> [Material for this exercise]
· · · · ·

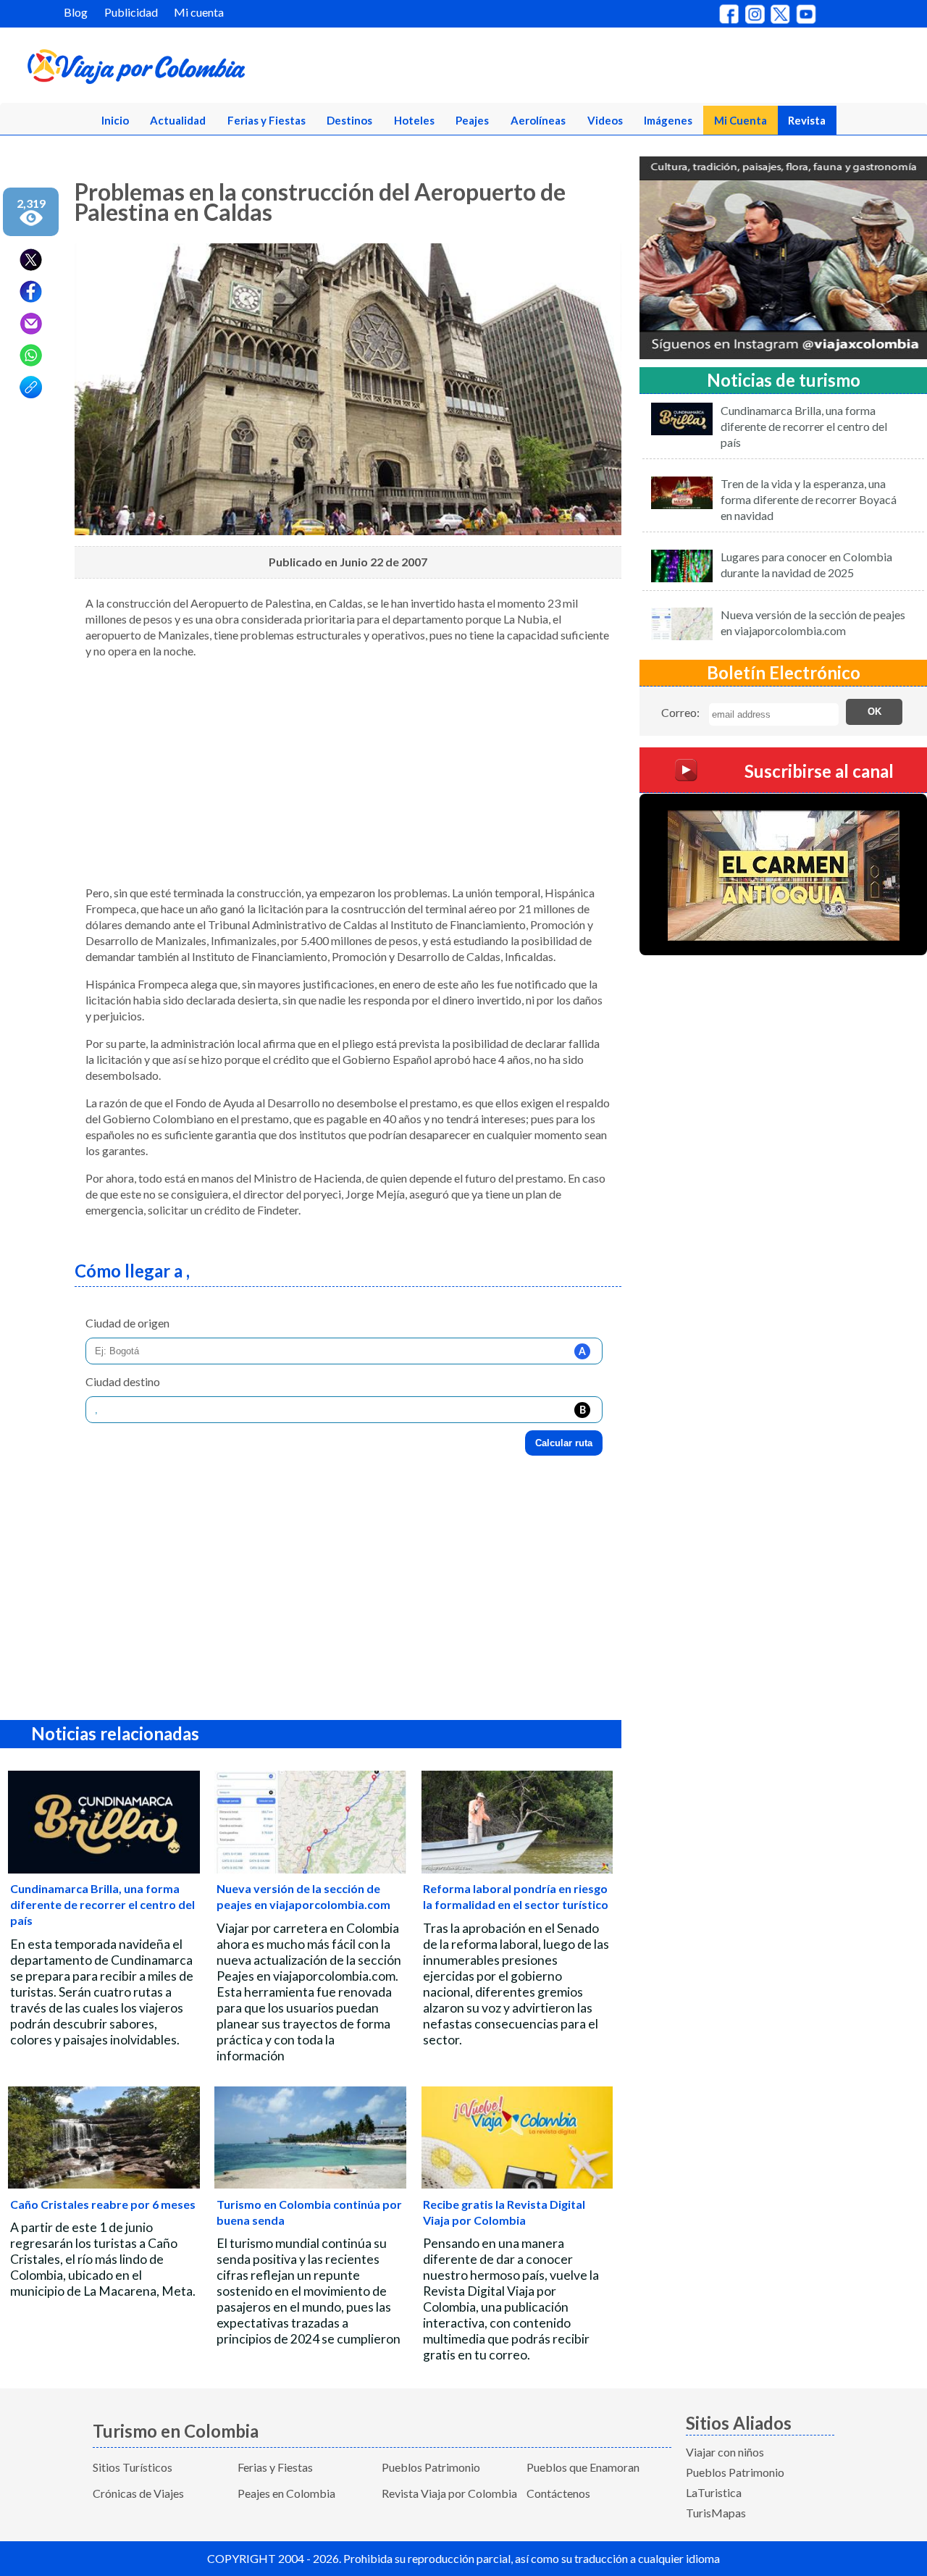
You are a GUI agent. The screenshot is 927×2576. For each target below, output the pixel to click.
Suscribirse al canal (819, 771)
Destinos (349, 120)
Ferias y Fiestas (266, 120)
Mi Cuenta (740, 120)
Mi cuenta (199, 12)
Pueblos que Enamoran (583, 2467)
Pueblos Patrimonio (431, 2467)
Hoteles (414, 120)
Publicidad (131, 12)
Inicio (115, 120)
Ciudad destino (122, 1381)
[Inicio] (203, 69)
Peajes (472, 120)
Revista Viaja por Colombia (449, 2493)
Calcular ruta (563, 1443)
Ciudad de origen (127, 1323)
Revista (807, 120)
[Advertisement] (347, 772)
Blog (76, 12)
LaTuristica (714, 2492)
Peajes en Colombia (286, 2493)
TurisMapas (716, 2513)
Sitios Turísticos (132, 2467)
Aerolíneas (538, 120)
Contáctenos (558, 2493)
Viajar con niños (725, 2452)
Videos (605, 120)
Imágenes (668, 120)
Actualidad (178, 120)
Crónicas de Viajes (138, 2493)
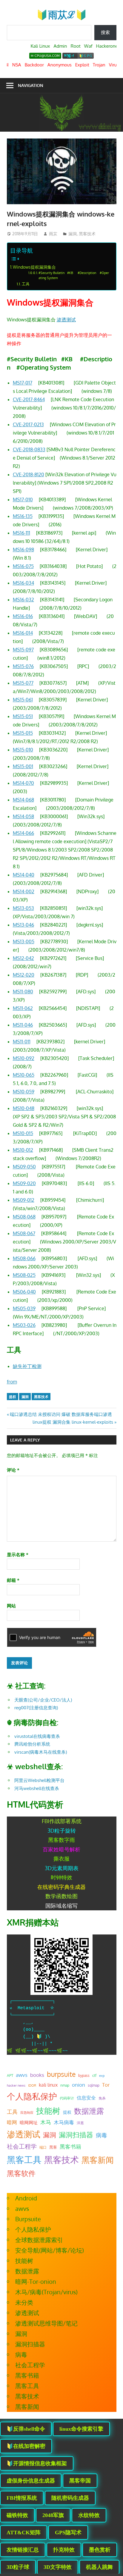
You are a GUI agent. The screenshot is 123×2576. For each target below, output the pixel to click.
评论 (13, 1470)
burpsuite (61, 2074)
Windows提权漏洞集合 (34, 267)
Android (26, 2198)
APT (10, 2075)
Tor (106, 2084)
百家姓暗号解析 (61, 1849)
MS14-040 (23, 875)
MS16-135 (23, 516)
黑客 (53, 2147)
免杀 (102, 2098)
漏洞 (72, 233)
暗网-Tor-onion (35, 2281)
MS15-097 (23, 650)
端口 (43, 2147)
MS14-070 (23, 783)
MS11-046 (23, 1025)
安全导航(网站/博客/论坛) (49, 2250)
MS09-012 (23, 1200)
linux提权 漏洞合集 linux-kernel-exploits (73, 1422)
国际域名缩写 (61, 1905)
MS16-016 (23, 616)
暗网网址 (29, 2122)
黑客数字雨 (61, 1839)
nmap (64, 2085)
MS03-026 (24, 1325)
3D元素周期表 (62, 1868)
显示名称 (17, 1554)
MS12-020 (23, 975)
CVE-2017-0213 (28, 424)
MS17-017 (22, 383)
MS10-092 (23, 1058)
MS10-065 (23, 1075)
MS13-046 (23, 925)
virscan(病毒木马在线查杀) (40, 1752)
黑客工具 (24, 2159)
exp (101, 2076)
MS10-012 (23, 1150)
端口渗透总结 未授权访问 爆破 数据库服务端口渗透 (61, 1414)
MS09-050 (24, 1167)
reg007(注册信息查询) (36, 1707)
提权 (12, 1396)
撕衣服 (61, 1858)
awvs (21, 2074)
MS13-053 (23, 908)
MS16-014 (23, 633)
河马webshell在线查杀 (36, 1788)
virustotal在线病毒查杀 (37, 1736)
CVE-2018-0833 (29, 449)
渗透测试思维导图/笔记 (46, 2323)
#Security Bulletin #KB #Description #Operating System (74, 275)
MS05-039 (24, 1308)
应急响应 (26, 2112)
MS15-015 (23, 733)
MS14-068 (23, 800)
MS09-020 (24, 1183)
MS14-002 (23, 891)
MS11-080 (23, 991)
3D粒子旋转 (61, 1830)
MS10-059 (23, 1092)
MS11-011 (21, 1042)
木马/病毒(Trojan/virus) (46, 2292)
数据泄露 (89, 2111)
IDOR (32, 2085)
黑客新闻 (98, 2160)
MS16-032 (23, 600)
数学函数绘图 (61, 1896)
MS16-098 (23, 549)
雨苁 (53, 233)
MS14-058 (23, 816)
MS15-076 (23, 666)
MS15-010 (23, 750)
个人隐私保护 (32, 2096)
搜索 (105, 32)
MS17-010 (23, 499)
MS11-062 (23, 1008)
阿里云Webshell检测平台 (39, 1780)
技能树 (48, 2110)
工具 (26, 283)
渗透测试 (66, 320)
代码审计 (67, 2098)
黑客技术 (87, 233)
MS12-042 (23, 958)
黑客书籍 (70, 2146)
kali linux (48, 2085)
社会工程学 (22, 2146)
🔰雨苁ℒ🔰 (61, 14)
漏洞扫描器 (76, 2134)
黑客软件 (21, 2173)
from (12, 1382)
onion (78, 2084)
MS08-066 (24, 1258)
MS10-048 (23, 1108)
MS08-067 (24, 1233)
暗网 (12, 2122)
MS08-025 (24, 1275)
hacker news (16, 2085)
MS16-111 (21, 533)
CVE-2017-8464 (29, 399)
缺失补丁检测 (27, 1366)
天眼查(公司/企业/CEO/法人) (43, 1700)
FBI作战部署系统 (62, 1821)
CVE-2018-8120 (28, 474)
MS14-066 (23, 833)
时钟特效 (61, 1877)
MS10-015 (23, 1133)
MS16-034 (23, 583)
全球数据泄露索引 (39, 2240)
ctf (94, 2075)
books (37, 2075)
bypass (84, 2075)
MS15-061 (23, 700)
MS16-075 (23, 566)
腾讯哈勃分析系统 (32, 1744)
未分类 (24, 2302)
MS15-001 (23, 766)
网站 (11, 1606)
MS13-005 (23, 941)
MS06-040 (24, 1292)
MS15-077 (23, 683)
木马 (45, 2122)
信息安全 (86, 2097)
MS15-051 (23, 716)
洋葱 (80, 2123)
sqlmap (93, 2085)
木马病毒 (64, 2122)
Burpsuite (28, 2219)
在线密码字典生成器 (61, 1887)
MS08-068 (24, 1217)
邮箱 (13, 1580)
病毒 (101, 2135)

· · · · ·

> [Task] The records above are to be transcribed word for word. Skip the images.

> [Result of the task]
You are a GUI agent. The screenshot is 927×2576. For each target below, output the pixel to click.
Suscribirse al canal (819, 771)
Destinos (349, 120)
Ferias y Fiestas (266, 120)
Mi Cuenta (740, 120)
Mi cuenta (199, 12)
Pueblos que Enamoran (583, 2467)
Pueblos Patrimonio (431, 2467)
Hoteles (414, 120)
Publicidad (131, 12)
Inicio (115, 120)
Ciudad destino (122, 1381)
[Inicio] (203, 69)
Peajes (472, 120)
Revista Viaja por Colombia (449, 2493)
Calcular ruta (563, 1443)
Ciudad de origen (127, 1323)
Revista (807, 120)
[Advertisement] (347, 772)
Blog (76, 12)
LaTuristica (714, 2492)
Peajes en Colombia (286, 2493)
TurisMapas (716, 2513)
Sitios Turísticos (132, 2467)
Aerolíneas (538, 120)
Contáctenos (558, 2493)
Viajar con niños (725, 2452)
Videos (605, 120)
Imágenes (668, 120)
Actualidad (178, 120)
Crónicas de Viajes (138, 2493)
You are a GUI agent. The screenshot is 123×2576. For each target below, output the pixel to click.
评论 (13, 1470)
burpsuite (61, 2074)
Windows提权漏洞集合 (34, 267)
Android (26, 2198)
APT (10, 2075)
Tor (106, 2084)
百家姓暗号解析 (61, 1849)
MS14-040 (23, 875)
MS16-135 (23, 516)
黑客 (53, 2147)
免杀 (102, 2098)
漏洞 (72, 233)
暗网-Tor-onion (35, 2281)
MS15-097 (23, 650)
端口 (43, 2147)
MS14-070 (23, 783)
MS11-046 (23, 1025)
安全导航(网站/博客/论坛) (49, 2250)
MS09-012 (23, 1200)
linux提权 漏洞合集 linux-kernel-exploits (73, 1422)
国际域名缩写 (61, 1905)
MS16-016 (23, 616)
暗网网址 (29, 2122)
黑客数字雨 (61, 1839)
nmap (64, 2085)
MS03-026 (24, 1325)
3D元素周期表 (62, 1868)
显示名称 (17, 1554)
MS12-020 (23, 975)
CVE-2017-0213 (28, 424)
MS17-017 (22, 383)
MS10-092 (23, 1058)
MS10-065 (23, 1075)
MS13-046 (23, 925)
virscan(病毒木马在线查杀) (40, 1752)
黑客工具 (24, 2159)
exp (101, 2076)
MS10-012 (23, 1150)
端口渗透总结 未授权访问 爆破 数据库服务端口渗透 (61, 1414)
MS09-050 (24, 1167)
reg007(注册信息查询) (36, 1707)
提权 (12, 1396)
撕衣服 (61, 1858)
awvs (21, 2074)
MS13-053 (23, 908)
MS16-014 (23, 633)
河马webshell在线查杀 (36, 1788)
virustotal在线病毒查杀 (37, 1736)
CVE-2018-0833 (29, 449)
渗透测试思维导图/笔记 (46, 2323)
#Security Bulletin #KB #Description #Operating System (74, 275)
MS05-039 (24, 1308)
应急响应 (26, 2112)
MS15-015 (23, 733)
MS14-068 (23, 800)
MS09-020 (24, 1183)
MS14-002 (23, 891)
MS11-080 (23, 991)
3D粒子旋转 (61, 1830)
MS10-059 (23, 1092)
MS11-011 (21, 1042)
木马/病毒(Trojan/virus) (46, 2292)
数据泄露 (89, 2111)
IDOR (32, 2085)
黑客新闻 (98, 2160)
MS16-032 (23, 600)
数学函数绘图 (61, 1896)
MS16-098 (23, 549)
雨苁 (53, 233)
MS14-058 (23, 816)
MS15-076 (23, 666)
MS15-010 (23, 750)
个人隐私保护 (32, 2096)
搜索 (105, 32)
MS17-010 (23, 499)
MS11-062 (23, 1008)
阿里云Webshell检测平台 (39, 1780)
技能树 (48, 2110)
工具 (26, 283)
渗透测试 (66, 320)
代码审计 (67, 2098)
黑客技术 (87, 233)
MS12-042 (23, 958)
黑客书籍 (70, 2146)
kali linux (48, 2085)
社会工程学 (22, 2146)
🔰雨苁ℒ🔰 (61, 14)
漏洞扫描器 (76, 2134)
黑客软件 (21, 2173)
from (12, 1382)
onion (78, 2084)
MS08-066 (24, 1258)
MS10-048 (23, 1108)
MS08-067 (24, 1233)
暗网 (12, 2122)
MS08-025 (24, 1275)
hacker news (16, 2085)
MS16-111 (21, 533)
CVE-2017-8464 (29, 399)
缺失补丁检测 (27, 1366)
天眼查(公司/企业/CEO/法人) (43, 1700)
FBI作战部署系统 (62, 1821)
CVE-2018-8120 (28, 474)
MS14-066 (23, 833)
时钟特效 (61, 1877)
MS10-015 (23, 1133)
MS16-034 (23, 583)
全球数据泄露索引 (39, 2240)
ctf (94, 2075)
books (37, 2075)
bypass (84, 2075)
MS15-061 (23, 700)
MS16-075 (23, 566)
腾讯哈勃分析系统 (32, 1744)
未分类 (24, 2302)
MS15-001 (23, 766)
网站 (11, 1606)
MS13-005 (23, 941)
MS06-040 (24, 1292)
MS15-077 (23, 683)
木马 (45, 2122)
信息安全 (86, 2097)
MS15-051 (23, 716)
洋葱 (80, 2123)
sqlmap (93, 2085)
木马病毒 (64, 2122)
Burpsuite (28, 2219)
在线密码字典生成器 (61, 1887)
MS08-068 (24, 1217)
邮箱 (13, 1580)
病毒 (101, 2135)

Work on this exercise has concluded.